__The problem__: Would you retype the entries from the first line to the line bearing "The height and", both included, leaving out every picture?

__Stored data__:
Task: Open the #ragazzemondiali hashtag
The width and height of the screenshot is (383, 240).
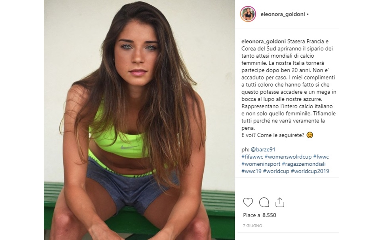Action: [304, 164]
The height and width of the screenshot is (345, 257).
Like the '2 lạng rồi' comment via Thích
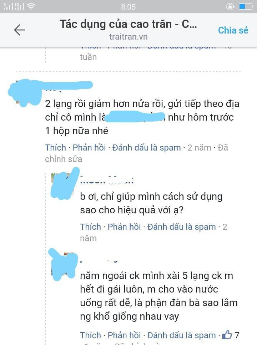click(55, 147)
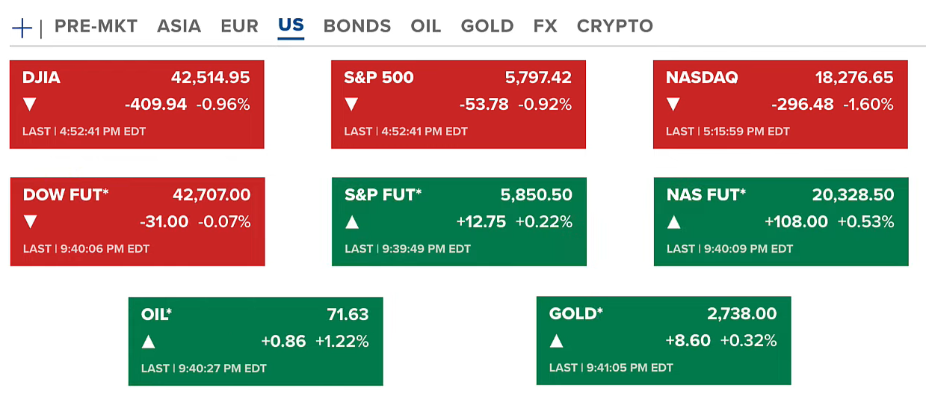Select the FX tab
Viewport: 926px width, 400px height.
click(546, 26)
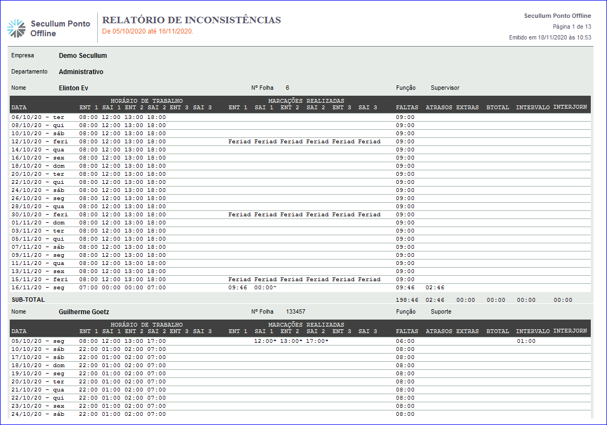Click the Supervisor function value

point(445,88)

__Result of the task__:
Task: Open the #ragazzemondiali hashtag
The width and height of the screenshot is (383, 240).
Action: [304, 164]
The height and width of the screenshot is (345, 257).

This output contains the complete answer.